将下面这段关于契卡人员审讯经过的节选完整照录一遍,一字不改。

• 节选段落
========

我哥哥的医生——结核病科的马图里奥内(Matulioniene)医生吓坏了,口头允许他去接受审讯,尽管从约纳瓦到维尔纽斯来回需要大约六个小时。
9月19日,契卡人员鲍米拉审问了我哥哥三个小时。他给我哥哥看了我、弗拉达斯·拉皮埃尼斯和彼特拉斯·鲍莱提斯从营地写来的信,这些信是我哥哥手抄的,他把这些信存放在他的地下档案室里,这样它们就不会被销毁。然而,地下室被拆毁了,信件的副本也被没收了。契卡人员指控我哥哥将这些副本交给了西吉塔斯·坦凯维丘斯(Sigitas Tamkevičius)神父,说他们是在一次搜查中在神父家里发现的。
我哥哥说,他不知道是谁拆了他的地下室,拿走了这些信件的副本,也不知道他们把它们放在哪里。他从来没有交给西吉塔斯·坦凯维丘斯神父任何东西,如果契卡人员声称他在坦凯维丘斯神父那里发现了这些信件,请他出示搜查记录。那位契卡人员不愿意出示搜查报告,而是开始大喊大叫,威胁说他们会对我哥哥提起新的诉讼。

========

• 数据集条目
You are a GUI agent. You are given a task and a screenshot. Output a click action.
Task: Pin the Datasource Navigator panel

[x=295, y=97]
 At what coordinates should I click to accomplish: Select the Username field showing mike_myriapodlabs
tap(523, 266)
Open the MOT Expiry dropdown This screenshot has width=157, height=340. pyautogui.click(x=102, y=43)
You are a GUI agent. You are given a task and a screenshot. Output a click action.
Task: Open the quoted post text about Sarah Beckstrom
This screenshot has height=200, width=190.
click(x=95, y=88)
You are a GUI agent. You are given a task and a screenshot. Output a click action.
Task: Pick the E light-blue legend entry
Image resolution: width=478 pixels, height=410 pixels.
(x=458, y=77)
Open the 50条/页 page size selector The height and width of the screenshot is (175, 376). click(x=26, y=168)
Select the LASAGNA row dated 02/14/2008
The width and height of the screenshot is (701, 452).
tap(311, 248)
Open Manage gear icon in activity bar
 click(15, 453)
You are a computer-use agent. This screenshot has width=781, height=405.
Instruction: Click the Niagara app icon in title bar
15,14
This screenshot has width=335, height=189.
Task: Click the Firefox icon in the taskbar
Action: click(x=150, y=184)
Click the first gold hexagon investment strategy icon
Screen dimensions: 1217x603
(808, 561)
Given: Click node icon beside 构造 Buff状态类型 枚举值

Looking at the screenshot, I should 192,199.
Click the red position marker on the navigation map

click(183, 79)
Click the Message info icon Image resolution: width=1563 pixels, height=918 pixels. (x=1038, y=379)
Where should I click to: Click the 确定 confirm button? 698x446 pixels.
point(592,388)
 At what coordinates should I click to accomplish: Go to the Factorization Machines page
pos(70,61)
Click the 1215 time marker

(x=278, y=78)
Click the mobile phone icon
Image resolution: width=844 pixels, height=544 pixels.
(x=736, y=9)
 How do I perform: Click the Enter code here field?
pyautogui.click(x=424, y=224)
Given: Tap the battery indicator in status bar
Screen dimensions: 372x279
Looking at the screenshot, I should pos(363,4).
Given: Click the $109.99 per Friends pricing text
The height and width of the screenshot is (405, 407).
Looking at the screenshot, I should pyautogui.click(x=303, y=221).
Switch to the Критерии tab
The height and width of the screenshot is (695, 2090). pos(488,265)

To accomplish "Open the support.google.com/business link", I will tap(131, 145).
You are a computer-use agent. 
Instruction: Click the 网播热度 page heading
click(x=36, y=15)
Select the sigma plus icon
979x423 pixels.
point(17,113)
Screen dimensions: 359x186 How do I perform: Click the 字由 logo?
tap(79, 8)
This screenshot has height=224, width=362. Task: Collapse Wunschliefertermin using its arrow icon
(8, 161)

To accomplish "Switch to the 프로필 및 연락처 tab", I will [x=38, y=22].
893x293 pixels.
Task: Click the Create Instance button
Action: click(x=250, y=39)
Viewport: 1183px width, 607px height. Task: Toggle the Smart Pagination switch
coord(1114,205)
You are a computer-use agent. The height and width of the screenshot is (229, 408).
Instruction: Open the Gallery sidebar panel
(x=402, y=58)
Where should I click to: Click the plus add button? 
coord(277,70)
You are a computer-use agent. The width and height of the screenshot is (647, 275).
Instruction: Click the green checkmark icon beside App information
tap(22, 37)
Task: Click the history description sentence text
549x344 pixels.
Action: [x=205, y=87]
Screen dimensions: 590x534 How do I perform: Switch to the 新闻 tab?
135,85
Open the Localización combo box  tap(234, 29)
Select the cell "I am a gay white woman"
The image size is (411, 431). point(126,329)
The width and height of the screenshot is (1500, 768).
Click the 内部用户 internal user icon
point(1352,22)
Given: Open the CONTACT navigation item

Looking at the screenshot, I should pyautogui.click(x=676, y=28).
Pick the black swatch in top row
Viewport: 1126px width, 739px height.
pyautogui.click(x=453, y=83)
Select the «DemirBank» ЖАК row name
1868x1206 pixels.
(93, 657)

========

• 本题输出
我哥哥的医生——结核病科的马图里奥内(Matulioniene)医生吓坏了,口头允许他去接受审讯,尽管从约纳瓦到维尔纽斯来回需要大约六个小时。
9月19日,契卡人员鲍米拉审问了我哥哥三个小时。他给我哥哥看了我、弗拉达斯·拉皮埃尼斯和彼特拉斯·鲍莱提斯从营地写来的信,这些信是我哥哥手抄的,他把这些信存放在他的地下档案室里,这样它们就不会被销毁。然而,地下室被拆毁了,信件的副本也被没收了。契卡人员指控我哥哥将这些副本交给了西吉塔斯·坦凯维丘斯(Sigitas Tamkevičius)神父,说他们是在一次搜查中在神父家里发现的。
我哥哥说,他不知道是谁拆了他的地下室,拿走了这些信件的副本,也不知道他们把它们放在哪里。他从来没有交给西吉塔斯·坦凯维丘斯神父任何东西,如果契卡人员声称他在坦凯维丘斯神父那里发现了这些信件,请他出示搜查记录。那位契卡人员不愿意出示搜查报告,而是开始大喊大叫,威胁说他们会对我哥哥提起新的诉讼。